Last Updated on May 7, 2015, by eNotes Editorial. Word Count: 490
Charles, Katherine’s husband, a radio advertising executive and father. He recalls the birth and immediate death of his firstborn son, Nathaniel, from the perspective of several years later. Through his recollections, he comes to reconcile the death, to release the years of grief, and to place his own role and the role of his son within the birth-death experience. Charles is a man of feeling but not of fortitude and conviction. When a young internist describes how some men take to their own beds when their wives become pregnant, Charles and Katherine privately assent to the behavior. During the birth of Nathaniel, Charles’s powerlessness makes him deferential, and he is ordered out of the delivery room, despite his promise to Katherine that he will not leave her. He has difficulty articulating his sentiments, and, following his son’s death, he succumbs to the high-pressured recommendations of Dr. Harner, who urges him to sign the child over for hospital research before seeing Katherine. The death settles in Charles as an ache that takes years to soothe. Finally, after the birth of four healthy children, he fully accepts his son’s death and feels free of his memories and his burden as he begs God’s forgiveness. Through a freshly acquired awareness of Nathaniel’s power to secure his parents’ marriage, Charles experiences his own rebirth.
Katherine, Charles’s wife and a mother. Her pregnancy and experience of childbirth metaphorically produce a marriage rather than a child. Whereas prior to the pregnancy, she had an affair and was uncommitted to Charles, her birth experience joins her with the child and then with her husband. She is more intuitive and expressive than Charles. When she tries to convey to him the lesson of the dead child, that “time and events can never destroy actual love,” she quickly recognizes that whereas she understands now, he will do so only later. Although the loss of the child depresses her, unlike Charles she immediately senses the significance of Nathaniel’s arrival and his capacity to unite them. Although Katherine feels betrayed by Charles because he signed over the child’s body without consulting her, Nathaniel’s death becomes the seed of a new commitment in their marriage.
Nathaniel, the firstborn son of Charles and Katherine.

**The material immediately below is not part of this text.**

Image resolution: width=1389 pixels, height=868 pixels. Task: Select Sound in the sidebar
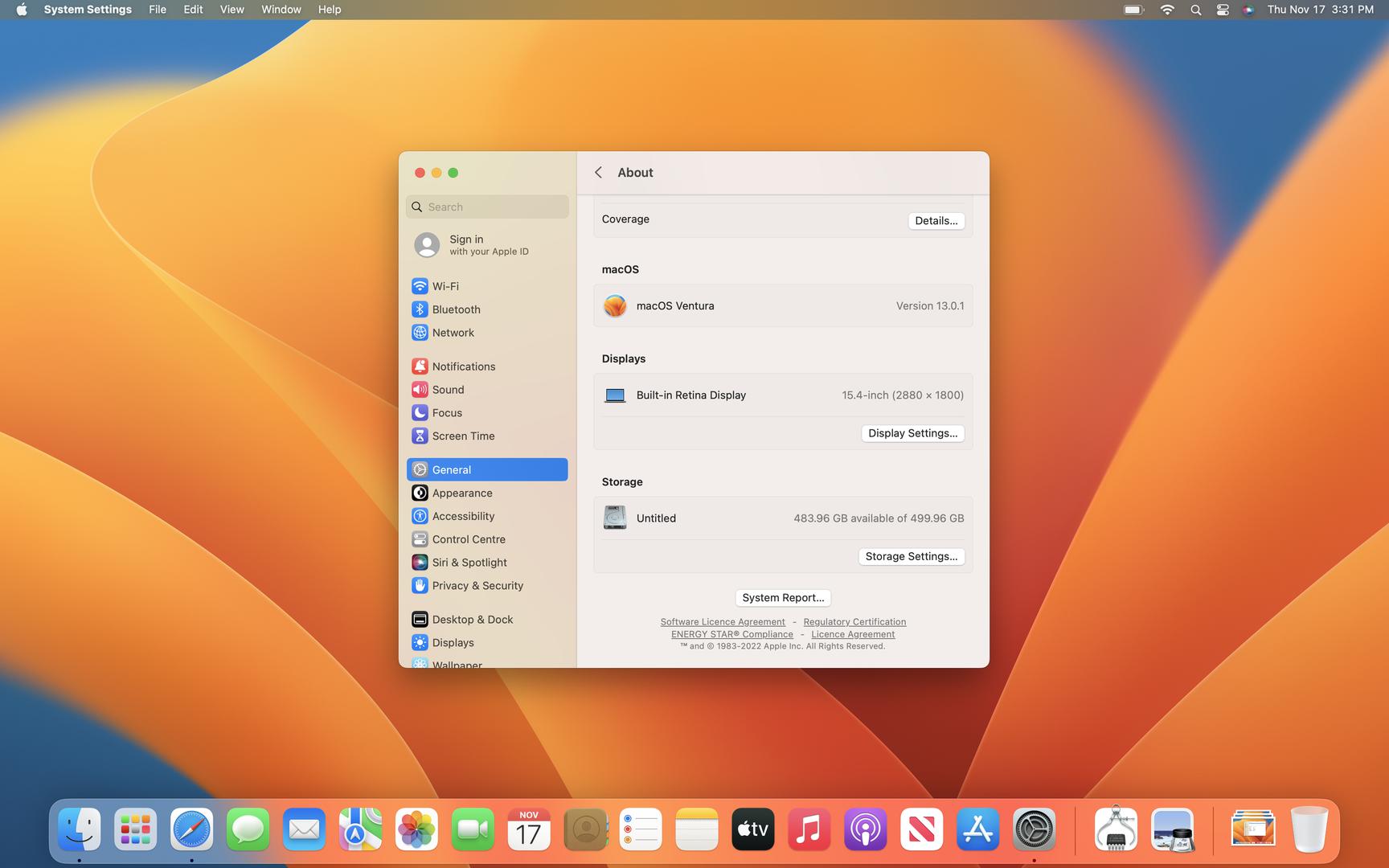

Although he is never seen by either of his parents, his presence nevertheless floods their lives, and he functions as the catalyst in reuniting them. His entry in the story parallels a scene in the excerpt from Leo Tolstoy’s War and Peace that Charles reads to Katherine as she labors in his birth.
Dr. Harner, Katherine’s obstetrician. Young, heavy, and balding, he is an insensitive and pragmatic physician who provides no emotional support to his patient and her husband. In fact, he avoids personal interaction by safely deferring to his medical assessments, and he responds to patient questions either humorously or cavalierly.